The previous description is provided to enable any person skilled in the art to practice the various aspects described herein. Various modifications to these aspects will be readily apparent to those skilled in the art, and the generic principles defined herein may be applied to other aspects. Thus, the claims are not intended to be limited to the aspects shown herein, but is to be accorded the full scope consistent with the language claims, wherein reference to an element in the singular is not intended to mean “one and only one” unless specifically so stated, but rather “one or more.” The word “exemplary” is used herein to mean “serving as an example, instance, or illustration.” Any aspect described herein as “exemplary” is not necessarily to be construed as preferred or advantageous over other aspects. Unless specifically stated otherwise, the term “some” refers to one or more.
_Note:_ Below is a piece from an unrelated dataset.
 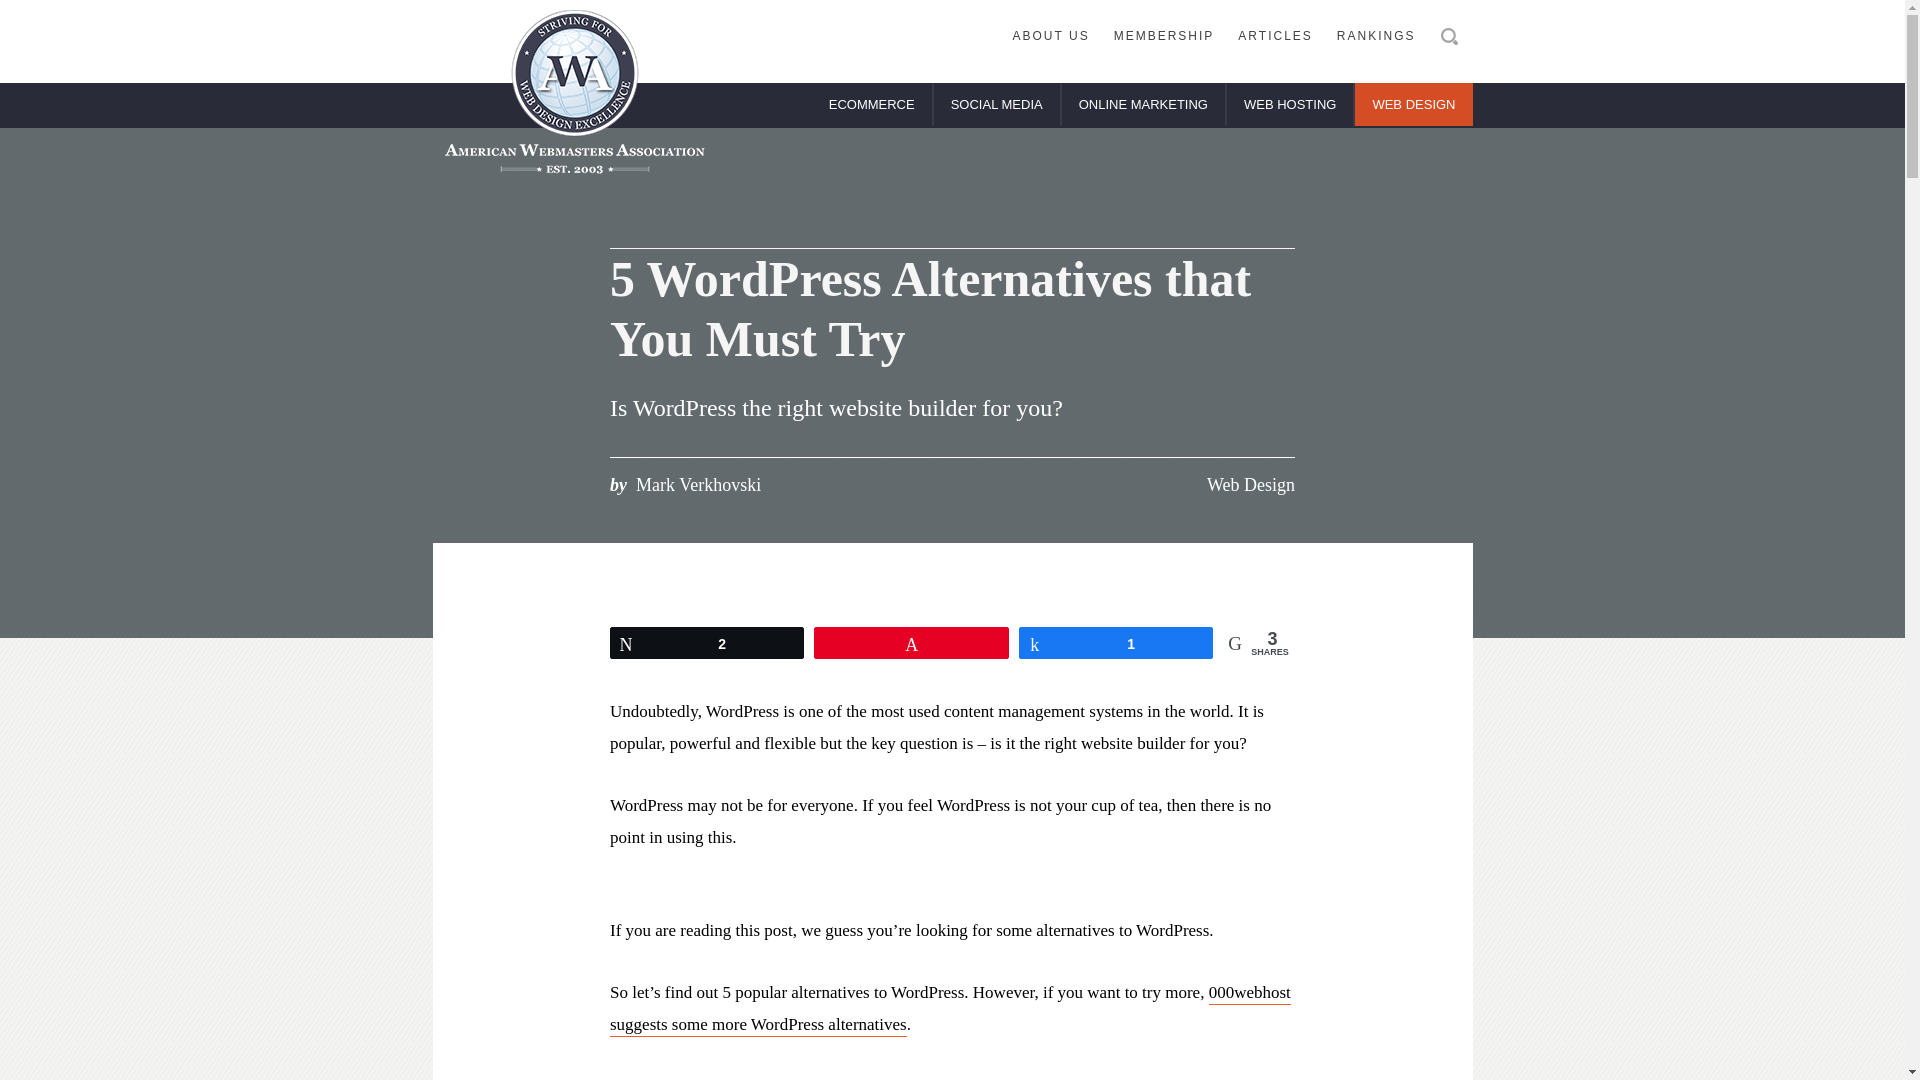 What do you see at coordinates (1164, 37) in the screenshot?
I see `MEMBERSHIP` at bounding box center [1164, 37]. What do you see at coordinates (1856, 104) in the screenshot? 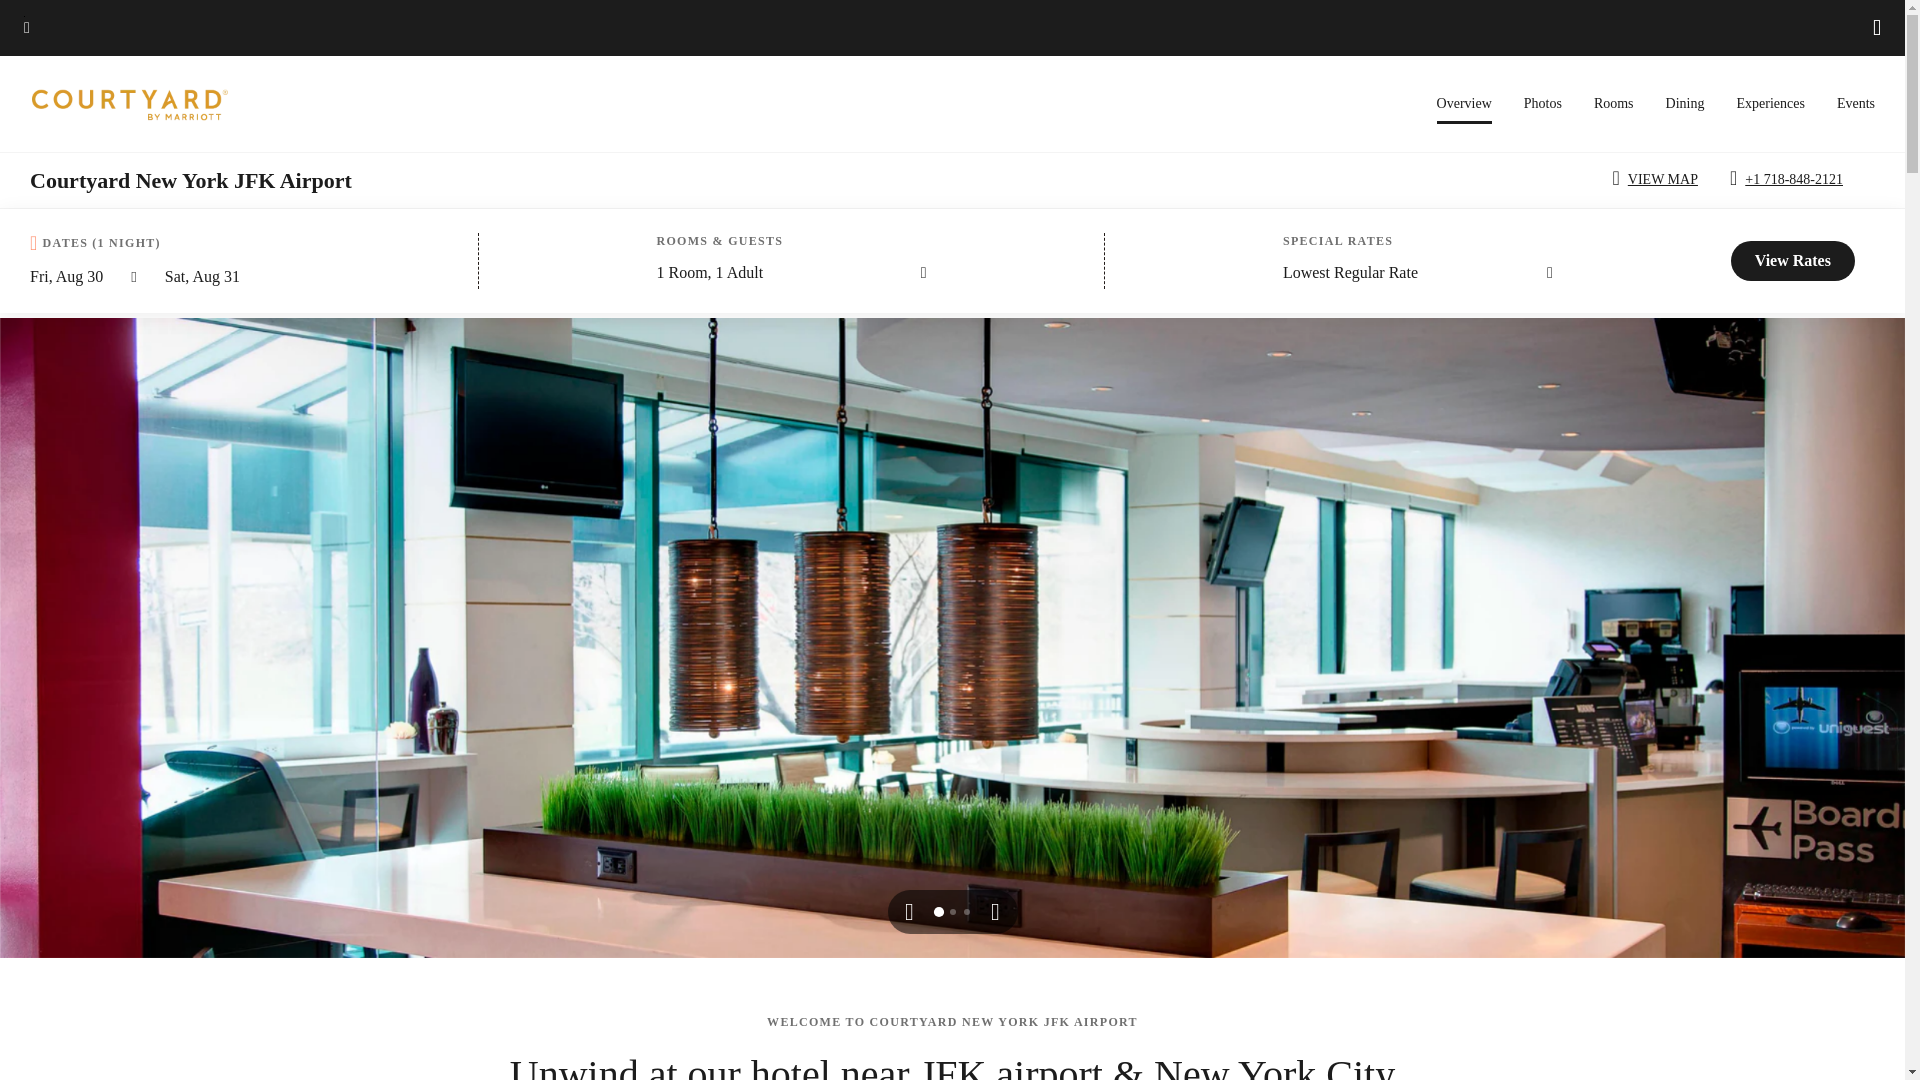
I see `Events` at bounding box center [1856, 104].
Combinations such as “at least one of A, B, or C,” “one or more of A, B, or C,” “at least one of A, B, and C,” “one or more of A, B, and C,” and “A, B, C, or any combination thereof” include any combination of A, B, and/or C, and may include multiples of A, multiples of B, or multiples of C. Specifically, combinations such as “at least one of A, B, or C,” “one or more of A, B, or C,” “at least one of A, B, and C,” “one or more of A, B, and C,” and “A, B, C, or any combination thereof” may be A only, B only, C only, A and B, A and C, B and C, or A and B and C, where any such combinations may contain one or more member or members of A, B, or C. All structural and functional equivalents to the elements of the various aspects described throughout this disclosure that are known or later come to be known to those of ordinary skill in the art are expressly incorporated herein by reference and are intended to be encompassed by the claims. Moreover, nothing disclosed herein is intended to be dedicated to the public regardless of whether such disclosure is explicitly recited in the claims. The words “module,” “mechanism,” “element,” “device,” and the like may not be a substitute for the word “means.” As such, no claim element is to be construed as a means plus function unless the element is expressly recited using the phrase “means for.”